1. **Install necessary libraries**:
   - `Chonkie` for chunking text.
   - `gensim` for doc2vec.
   - `PyMuPDF` for importing PDF files.

2. **Import the PDF file and extract text**.
3. **Chunk the text into semantically similar chunks**.
4. **Encode the chunks into a vector space using doc2vec**.
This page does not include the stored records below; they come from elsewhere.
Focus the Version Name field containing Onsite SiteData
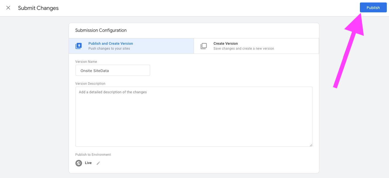The height and width of the screenshot is (178, 389). tap(112, 70)
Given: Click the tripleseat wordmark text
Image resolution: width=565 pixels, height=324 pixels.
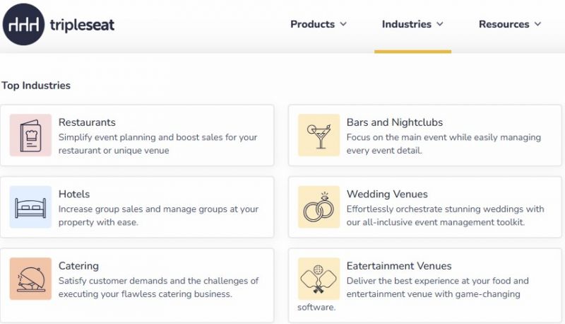Looking at the screenshot, I should (82, 25).
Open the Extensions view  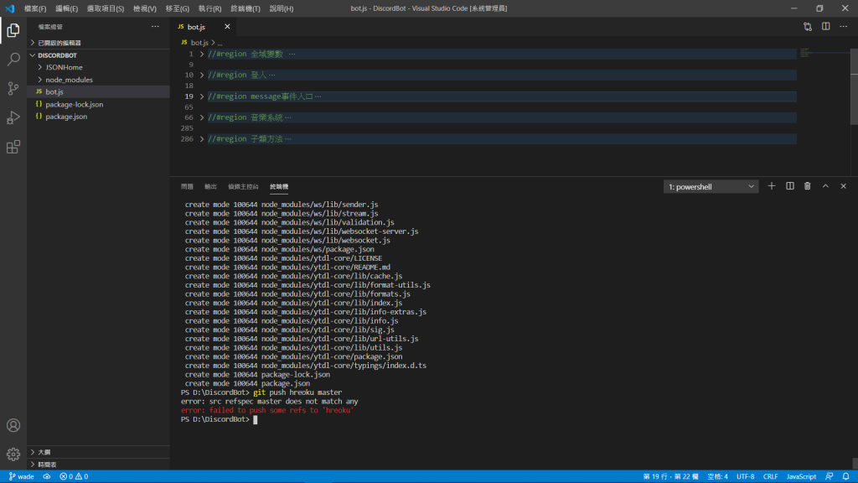(13, 147)
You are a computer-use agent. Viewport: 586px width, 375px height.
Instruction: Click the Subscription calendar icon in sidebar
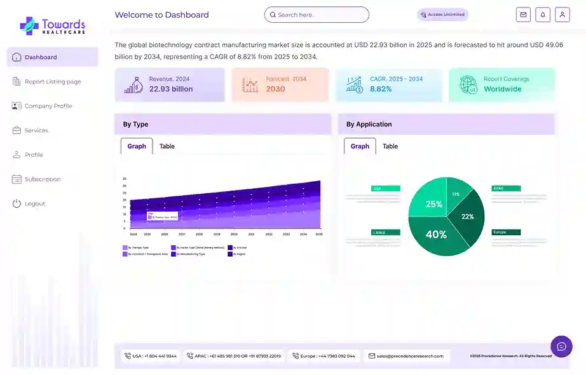[x=17, y=179]
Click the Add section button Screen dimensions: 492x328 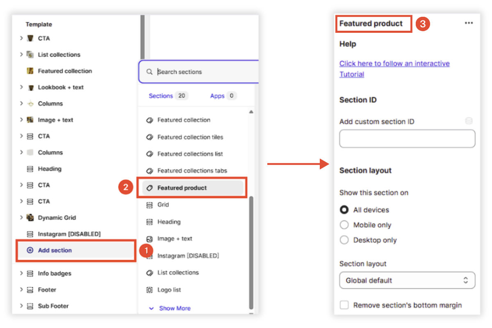[55, 251]
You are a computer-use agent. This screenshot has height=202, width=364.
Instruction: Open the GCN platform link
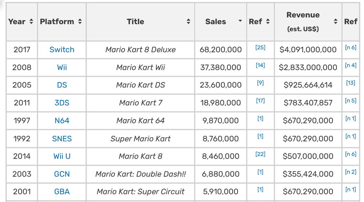click(62, 174)

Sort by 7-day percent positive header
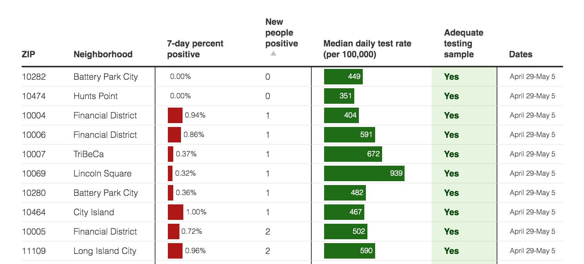coord(195,49)
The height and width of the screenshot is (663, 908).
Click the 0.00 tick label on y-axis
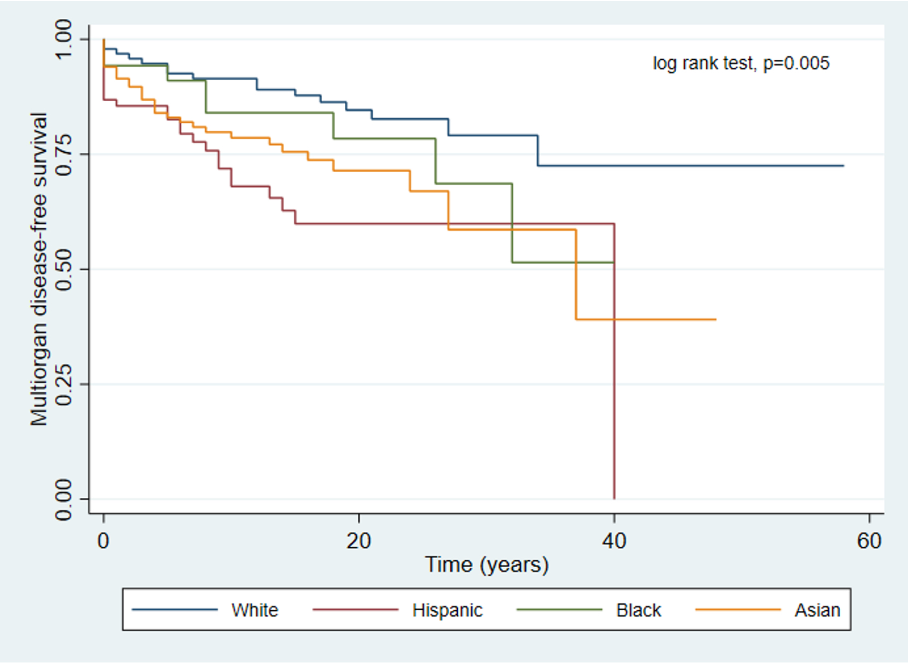tap(64, 499)
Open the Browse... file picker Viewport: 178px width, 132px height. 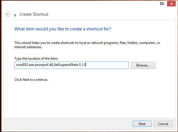(x=143, y=65)
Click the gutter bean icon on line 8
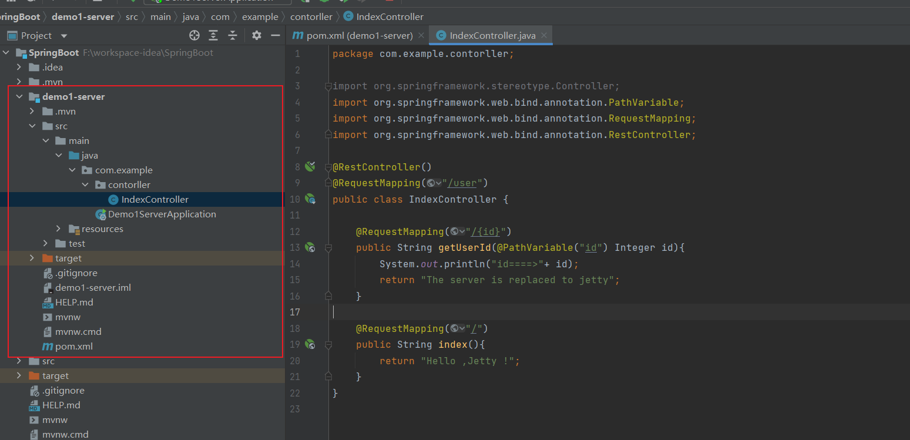The width and height of the screenshot is (910, 440). (310, 167)
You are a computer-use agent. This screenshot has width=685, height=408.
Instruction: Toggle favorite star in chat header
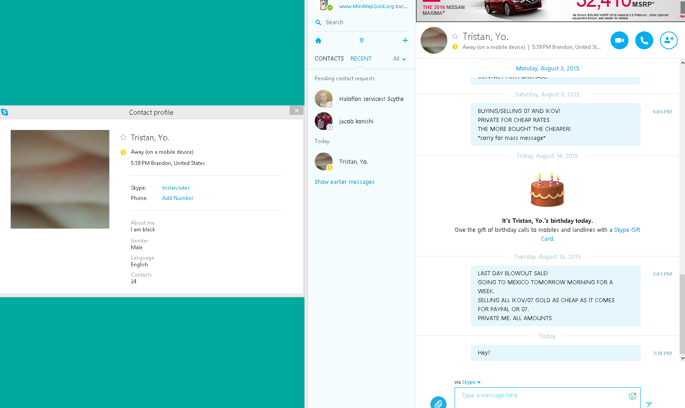pos(455,36)
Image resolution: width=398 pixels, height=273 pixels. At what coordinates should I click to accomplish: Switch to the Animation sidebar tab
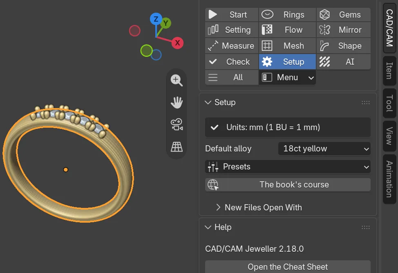tap(389, 179)
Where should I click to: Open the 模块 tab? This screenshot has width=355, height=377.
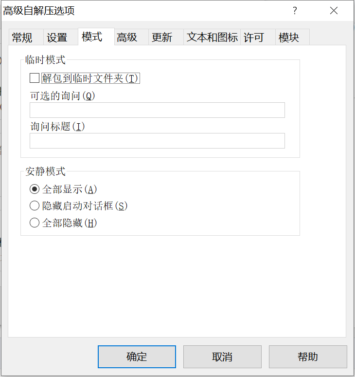pyautogui.click(x=289, y=38)
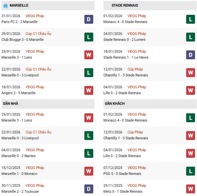
Task: Click the W badge for Marseille 1-0 Monaco
Action: pos(89,171)
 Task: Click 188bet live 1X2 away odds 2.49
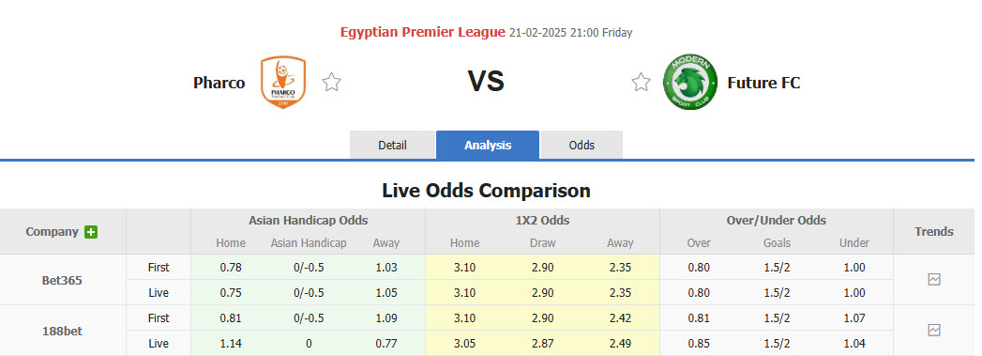click(620, 344)
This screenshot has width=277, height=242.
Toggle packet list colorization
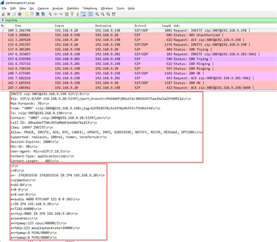coord(91,14)
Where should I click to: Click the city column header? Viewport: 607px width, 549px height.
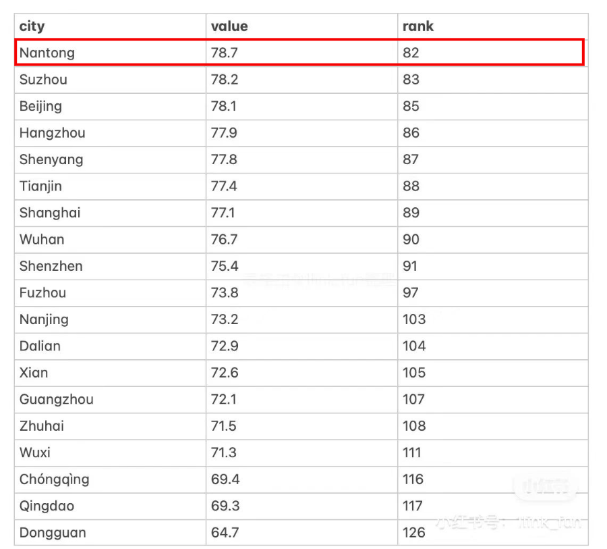pyautogui.click(x=111, y=26)
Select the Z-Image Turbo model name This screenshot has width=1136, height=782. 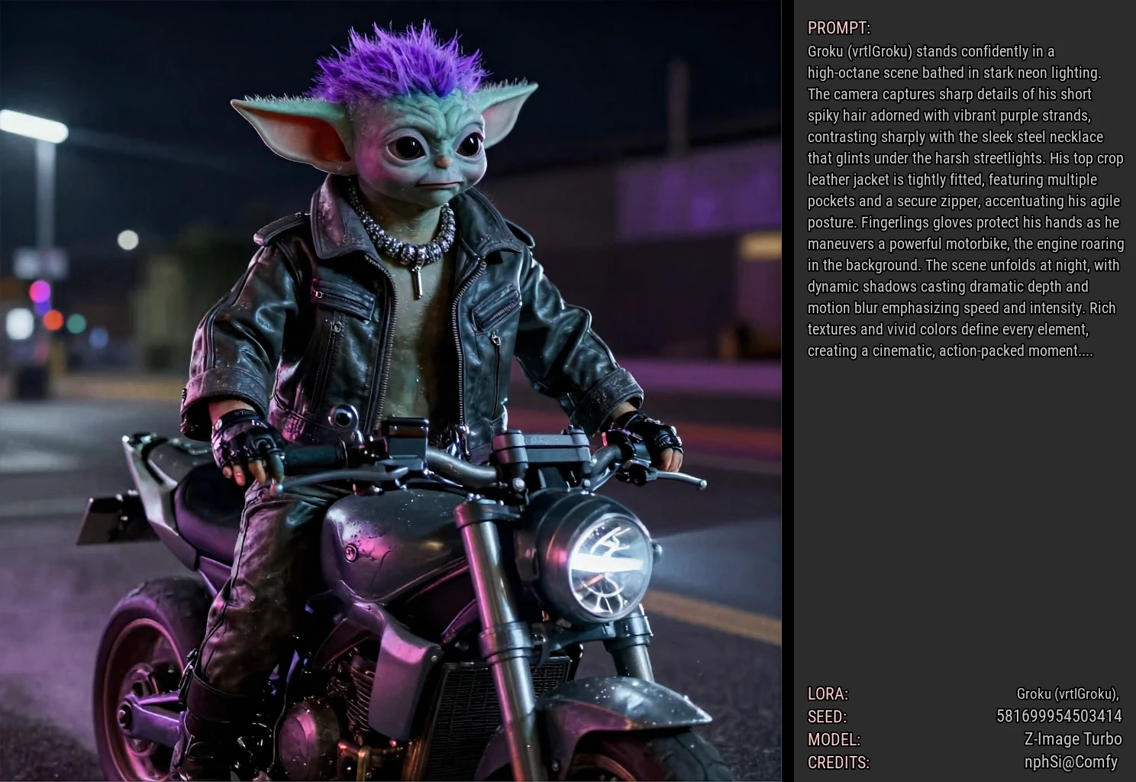[1073, 739]
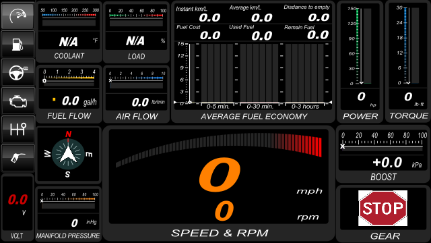Image resolution: width=431 pixels, height=243 pixels.
Task: Open the LOAD percentage gauge panel
Action: pyautogui.click(x=136, y=32)
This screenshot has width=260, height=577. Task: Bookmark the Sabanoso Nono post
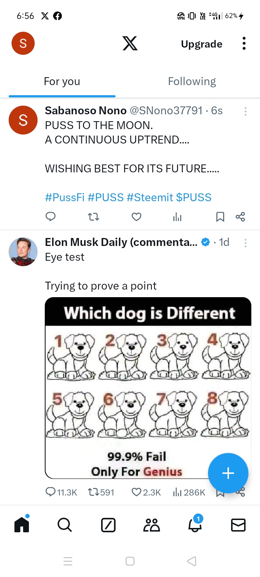point(220,217)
Here's a step-by-step implementation:

### Step 1: Install necessary libraries


In [None]:
pip install chonkie gensim pypdf



### Step 2: Import the PDF file and extract text


In [None]:
import fitz  # PyMuPDF

def extract_text_from_pdf(pdf_path):
    doc = fitz.open(pdf_path)
    text = ""
    for page in doc:
        text += page.get_text()
    return text



### Step 3: Chunk the text into semantically similar chunks


In [None]:
from chonkie import Chonkie

def chunk_text(text):
    chonkie = Chonkie()
    chunks = chonkie.chunk(text)
    return chunks



### Step 4: Encode the chunks into a vector space using doc2vec


In [None]:
from gensim.models.doc2vec import Doc2Vec, TaggedDocument

def encode_chunks(chunks):
    tagged_data = [TaggedDocument(words=chunk.split(), tags=[str(i)]) for i, chunk in enumerate(chunks)]
    model = Doc2Vec(vector_size=50, min_count=2, epochs=40)
    model.build_vocab(tagged_data)
    model.train(tagged_data, total_examples=model.corpus_count, epochs=model.epochs)
    return model

def vectorize_chunks(model, chunks):
    vectors = [model.infer_vector(chunk.split()) for chunk in chunks]
    return vectors



### Putting it all together


In [None]:
def create_semantic_search_index(pdf_path):
    text = extract_text_from_pdf(pdf_path)
    chunks = chunk_text(text)
    model = encode_chunks(chunks)
    vectors = vectorize_chunks(model, chunks)
    return vectors, model

# Example usage
pdf_path = 'path/to/your/pdf/file.pdf'
vectors, model = create_semantic_search_index(pdf_path)



This code will:
1. Extract text from a PDF file.
2. Chunk the text into semantically similar chunks.
3. Encode the chunks into a vector space using doc2vec.

You can then use the `vectors` and `model` for semantic search indexing.